O'Collins (who's even older than you are) has spent too much time in an 
obsequious academic culture  (and the academy - especially in Europe - is far 
worse in that regard than the church).

He's offended by Pullman's literary attack (which in fact is curiously and 
obviously double-minded), so instead of taking the occasion to preach the 
gospel, as the much more literary Abp. Rowan Williams did 
(http://www.guardian.co.uk/books/2010/apr/03/good-jesus-christ-philip-pullman), 
he simply fulminates (which, BTW, is the very opposite of being "Jesuitical").

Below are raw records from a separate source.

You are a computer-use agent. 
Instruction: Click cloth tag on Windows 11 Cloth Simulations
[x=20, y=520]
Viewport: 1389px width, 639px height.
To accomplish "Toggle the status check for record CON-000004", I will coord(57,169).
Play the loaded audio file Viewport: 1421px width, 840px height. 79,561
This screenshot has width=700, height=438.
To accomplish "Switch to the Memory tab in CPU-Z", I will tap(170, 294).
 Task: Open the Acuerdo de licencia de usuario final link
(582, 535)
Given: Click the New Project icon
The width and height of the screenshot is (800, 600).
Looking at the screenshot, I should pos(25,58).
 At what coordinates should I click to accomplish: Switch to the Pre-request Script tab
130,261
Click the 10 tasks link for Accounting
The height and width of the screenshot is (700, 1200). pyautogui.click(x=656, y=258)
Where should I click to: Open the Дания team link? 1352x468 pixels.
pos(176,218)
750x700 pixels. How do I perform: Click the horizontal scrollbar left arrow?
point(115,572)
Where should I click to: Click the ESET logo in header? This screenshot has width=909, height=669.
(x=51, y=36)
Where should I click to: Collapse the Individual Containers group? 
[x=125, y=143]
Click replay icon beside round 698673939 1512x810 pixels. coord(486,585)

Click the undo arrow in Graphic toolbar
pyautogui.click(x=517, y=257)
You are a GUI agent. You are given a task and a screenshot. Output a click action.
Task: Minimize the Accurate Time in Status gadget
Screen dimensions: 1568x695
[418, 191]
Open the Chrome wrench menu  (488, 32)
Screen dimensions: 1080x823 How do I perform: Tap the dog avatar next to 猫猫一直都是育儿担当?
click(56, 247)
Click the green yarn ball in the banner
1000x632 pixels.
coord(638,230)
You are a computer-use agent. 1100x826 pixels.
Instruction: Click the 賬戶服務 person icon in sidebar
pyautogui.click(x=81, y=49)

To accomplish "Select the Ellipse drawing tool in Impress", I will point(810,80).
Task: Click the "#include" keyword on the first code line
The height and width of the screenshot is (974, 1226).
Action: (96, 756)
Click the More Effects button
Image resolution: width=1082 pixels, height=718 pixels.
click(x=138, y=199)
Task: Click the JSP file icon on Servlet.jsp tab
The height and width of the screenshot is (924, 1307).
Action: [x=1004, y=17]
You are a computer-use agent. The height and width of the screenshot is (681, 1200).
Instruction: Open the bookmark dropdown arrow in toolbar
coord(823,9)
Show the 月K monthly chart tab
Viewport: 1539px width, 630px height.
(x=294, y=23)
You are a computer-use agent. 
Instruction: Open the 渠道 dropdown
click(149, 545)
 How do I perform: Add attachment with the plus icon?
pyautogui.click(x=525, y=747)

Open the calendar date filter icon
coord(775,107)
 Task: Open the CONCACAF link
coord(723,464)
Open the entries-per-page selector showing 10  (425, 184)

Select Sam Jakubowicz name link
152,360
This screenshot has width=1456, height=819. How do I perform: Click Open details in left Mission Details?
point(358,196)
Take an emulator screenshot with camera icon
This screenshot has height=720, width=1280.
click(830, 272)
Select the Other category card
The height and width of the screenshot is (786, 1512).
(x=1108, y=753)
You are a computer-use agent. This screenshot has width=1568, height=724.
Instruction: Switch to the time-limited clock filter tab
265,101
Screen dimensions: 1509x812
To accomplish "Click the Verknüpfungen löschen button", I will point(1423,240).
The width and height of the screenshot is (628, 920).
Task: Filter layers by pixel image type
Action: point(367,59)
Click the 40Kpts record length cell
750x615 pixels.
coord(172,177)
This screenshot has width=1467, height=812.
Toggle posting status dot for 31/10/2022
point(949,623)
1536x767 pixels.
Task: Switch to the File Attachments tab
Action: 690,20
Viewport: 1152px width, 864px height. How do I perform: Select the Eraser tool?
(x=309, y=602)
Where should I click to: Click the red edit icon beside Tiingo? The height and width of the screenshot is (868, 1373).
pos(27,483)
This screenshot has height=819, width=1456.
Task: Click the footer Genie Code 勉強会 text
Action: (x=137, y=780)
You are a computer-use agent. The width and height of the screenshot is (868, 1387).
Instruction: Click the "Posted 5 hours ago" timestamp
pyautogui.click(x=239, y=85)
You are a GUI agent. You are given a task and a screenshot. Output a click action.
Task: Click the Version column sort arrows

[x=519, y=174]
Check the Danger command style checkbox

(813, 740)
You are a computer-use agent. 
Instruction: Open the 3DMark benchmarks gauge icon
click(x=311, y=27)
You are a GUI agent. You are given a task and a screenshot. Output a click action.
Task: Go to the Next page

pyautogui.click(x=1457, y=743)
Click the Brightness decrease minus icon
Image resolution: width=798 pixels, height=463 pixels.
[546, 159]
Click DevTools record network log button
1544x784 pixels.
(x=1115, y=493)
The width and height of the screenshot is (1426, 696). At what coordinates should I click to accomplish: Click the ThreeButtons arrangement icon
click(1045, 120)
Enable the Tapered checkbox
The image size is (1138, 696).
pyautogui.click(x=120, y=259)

O'Collins misses the fundamental point Williams starts with: "This is not a 
speculation about the beginnings of Christianity ... It is a fable through 
which 
Philip Pullman reflects on Jesus, on the tensions and contradictions of 
organised religion -- and indeed on the nature of storytelling..."

"A very bold and deliberately outrageous fable, then, rehearsing Pullman's 
familiar and passionate fury at corrupt religious systems of control -- but 
also 
introducing something quite different, a voice of genuine spiritual authority."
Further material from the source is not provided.